Collected data entries |
>>>
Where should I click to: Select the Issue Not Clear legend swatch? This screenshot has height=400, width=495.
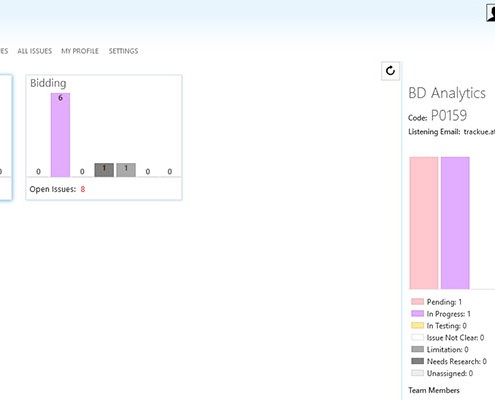click(417, 337)
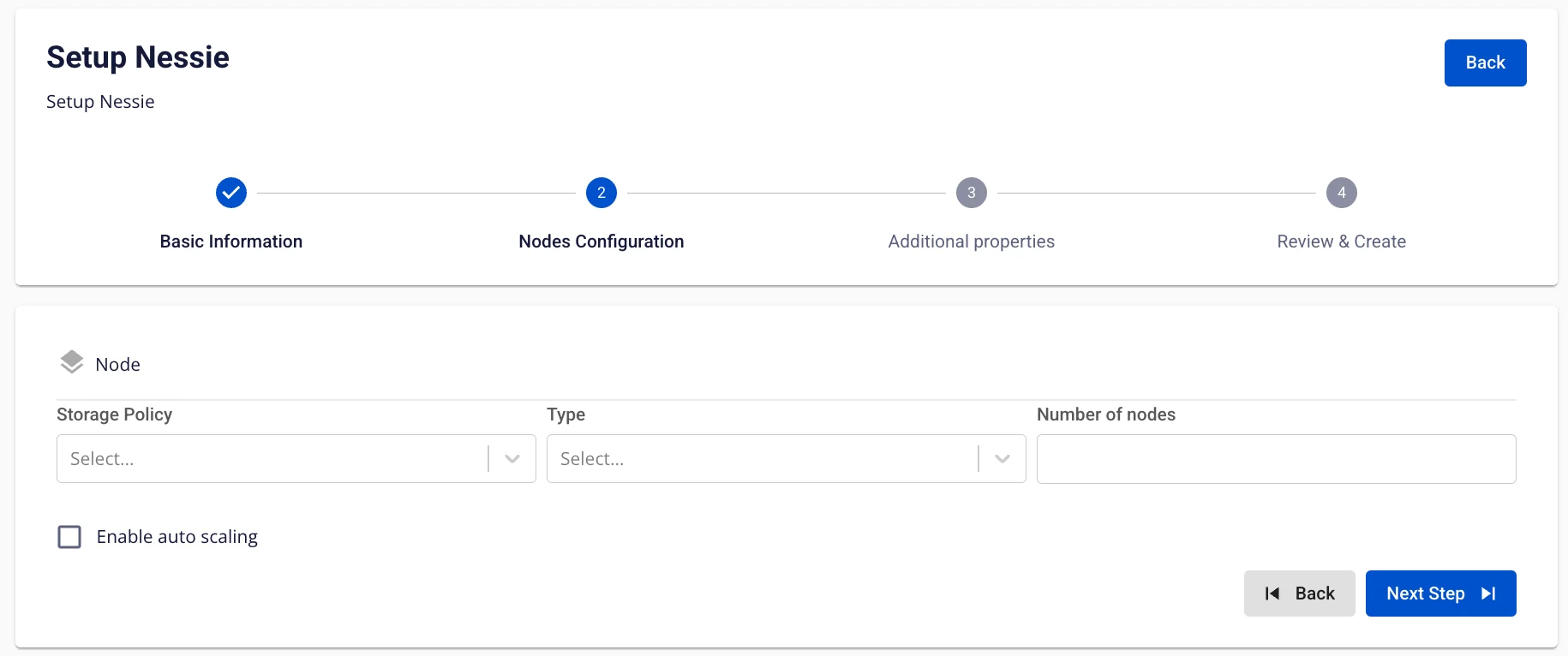Click the blue Back button at top
This screenshot has height=656, width=1568.
click(1486, 63)
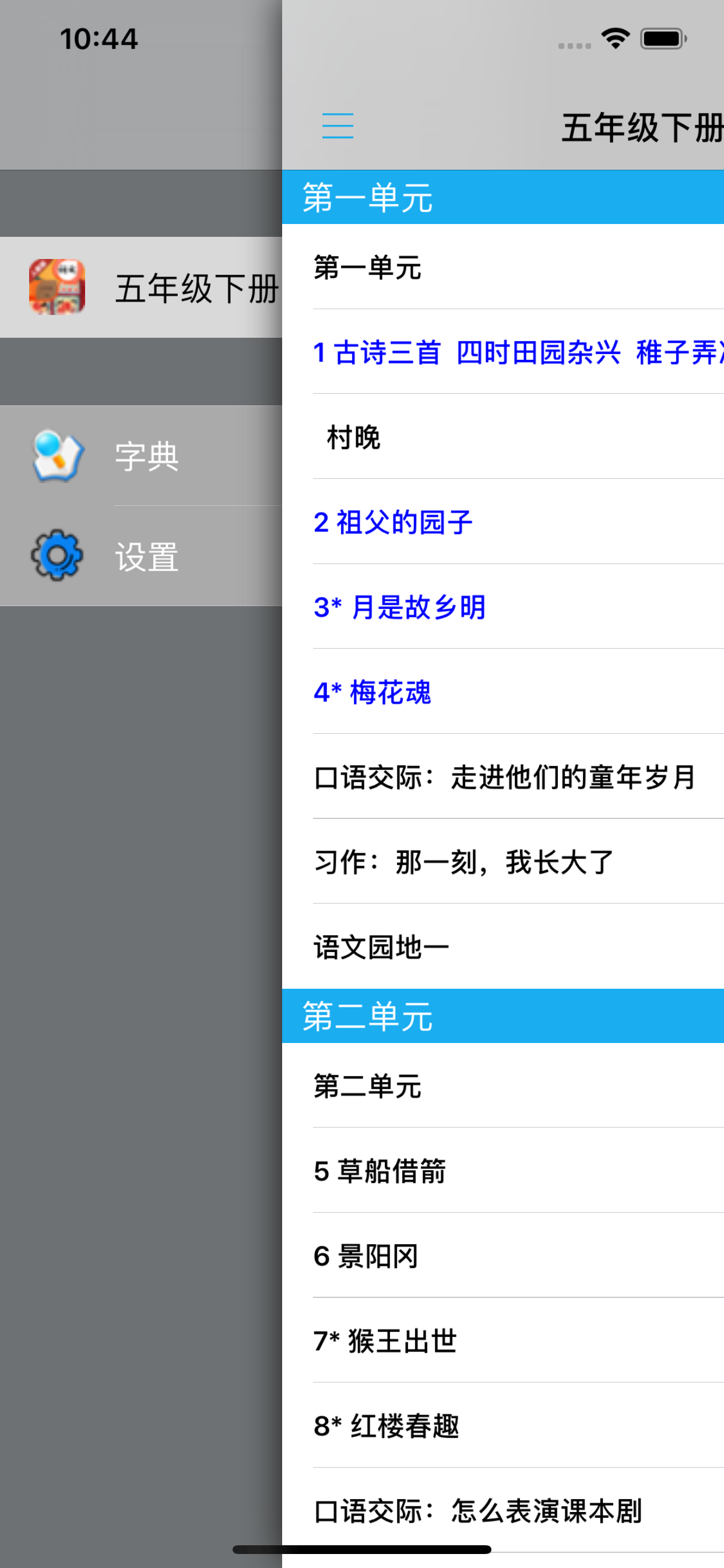Tap the hamburger menu icon

tap(338, 126)
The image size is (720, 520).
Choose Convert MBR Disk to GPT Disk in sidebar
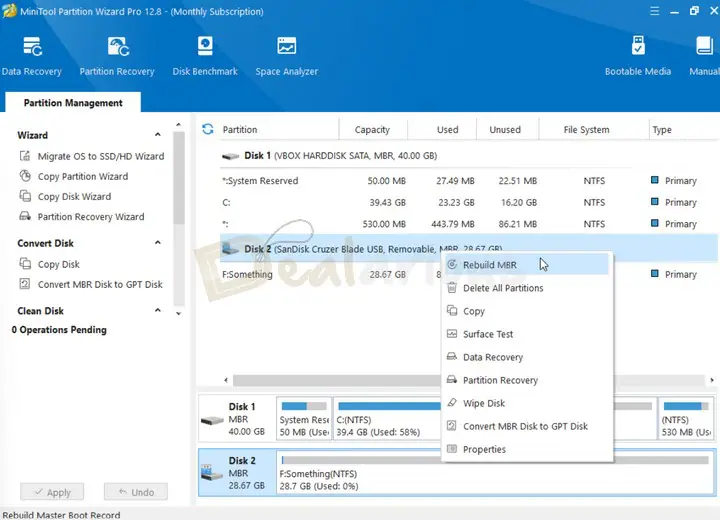point(99,285)
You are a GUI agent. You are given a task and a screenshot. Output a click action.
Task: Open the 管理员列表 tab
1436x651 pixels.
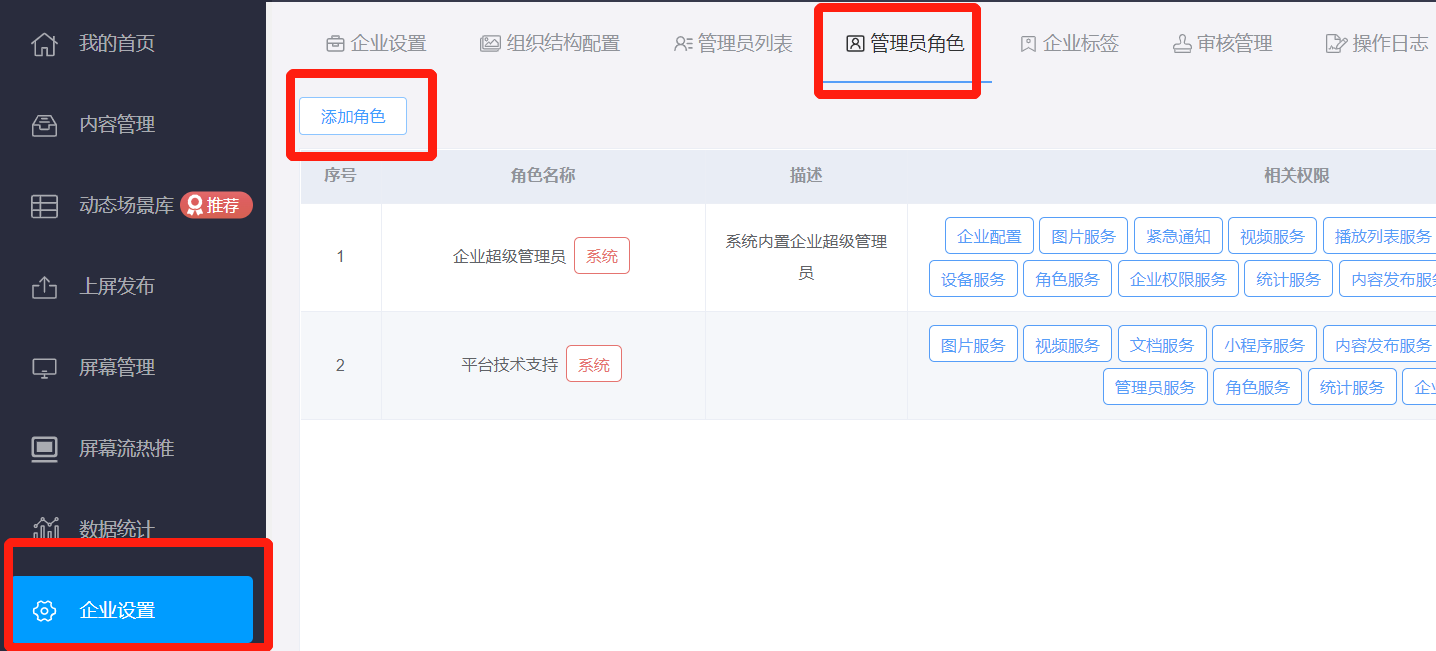click(733, 44)
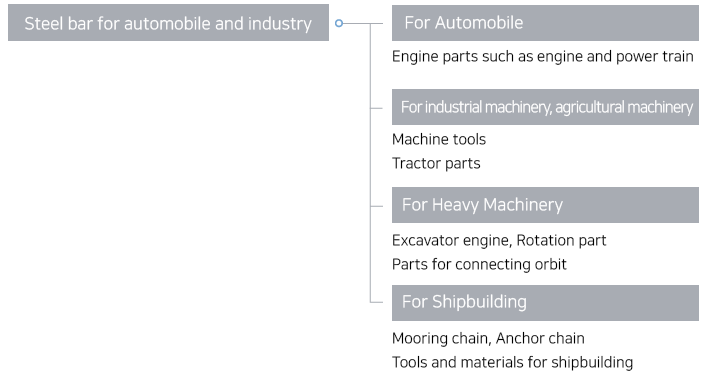Select the Machine tools line
This screenshot has height=379, width=710.
439,139
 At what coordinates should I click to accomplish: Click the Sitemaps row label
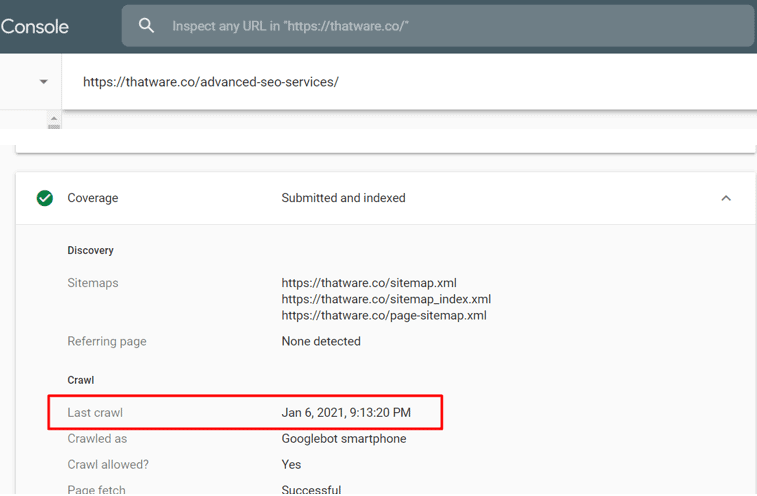tap(93, 283)
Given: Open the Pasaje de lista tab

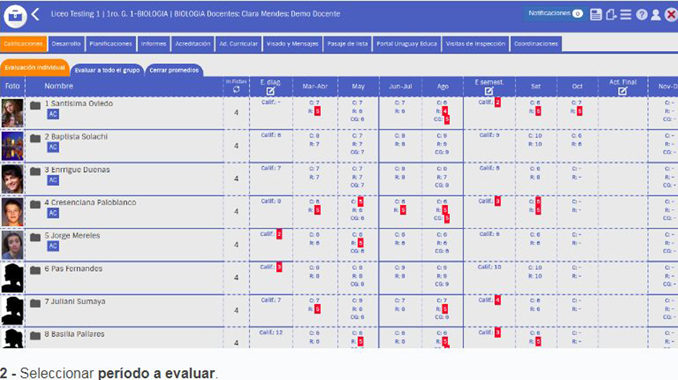Looking at the screenshot, I should [x=347, y=44].
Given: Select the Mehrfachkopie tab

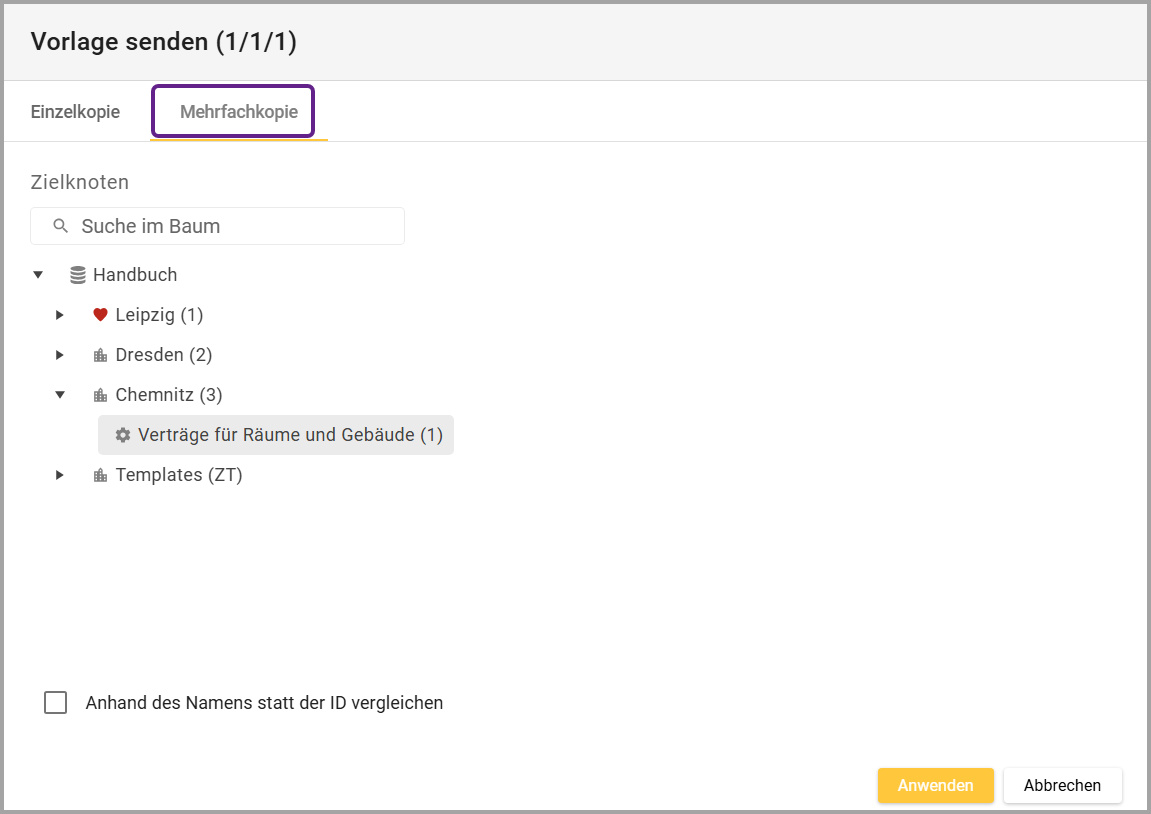Looking at the screenshot, I should tap(238, 112).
<<<
DESCRIPTION OF THE TASK | Give back exactly the lines from the one that contains "At what coordinates" to the final line of the data above, both included, with all pictures removed.

RESPONSE BELOW |
 At what coordinates should I click to accomplish: Click the Sitemaps row label
tap(93, 283)
Given: Open the Pasaje de lista tab

Looking at the screenshot, I should [x=347, y=44].
Given: Select the Mehrfachkopie tab

Looking at the screenshot, I should tap(238, 112).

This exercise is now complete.